Hi @jameslahm 👋🏻 If I understand your comment correctly, the differences are due to:
- Loss of accuracy resulting from conversion to ONNX (is this expected)?
@SkalskiP Thanks. We try to simulate the loss of accuracy in our local environment. We infer the image using the same onnx conversion following the below process. But the result is still different from that of the demo.
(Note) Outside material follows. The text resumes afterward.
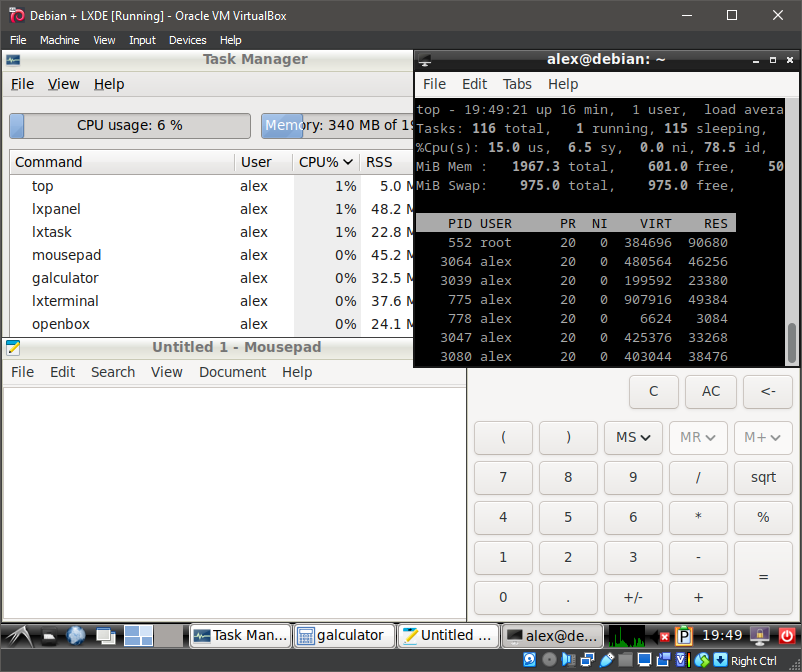The image size is (802, 672).
Task: Select the galculator task in the taskbar
Action: [x=343, y=635]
So we are not very sure where the reason lies and want to seek your help.
wget https://skalskip-yolo-arena.hf.space/file=/tmp/gradio/f878616a10625ce7dba02bcb34df2df279273666/image.png
yolo export model=yolov10m.pt format=onnx opset=13 simplify half=True device=0
yolo predict model=yolov10m.onnx source=vehicles.png half conf=0.4
- Different optimal confidence thresholds?
Yes, we think so.
Same issue in my model, can we freely set a smaller threshold for YOLOv10 to detect more small object?
@pseacrest Yes, we think so.
The ONNX models that we are running were converted by our ML team. I'll try to understand how they did it and get back to you.
@SkalskiP ONNX Models were converted using the instructions in the README.md..
The steps below were followed for n/s/m/b/l/x pt files:
yolo export model=yolov10n.pt format=onnx opset=13 simplify
@NickHerrig Thanks! Would you mind checking if the following results in your local environment match that of the demo? Thank you!
- Loss of accuracy resulting from conversion to ONNX (is this expected)?
@SkalskiP Thanks. We try to simulate the loss of accuracy in our local environment. We infer the image using the same onnx conversion following the below process. But the result is still different from that of the demo. So we are not very sure where the reason lies and want to seek your help.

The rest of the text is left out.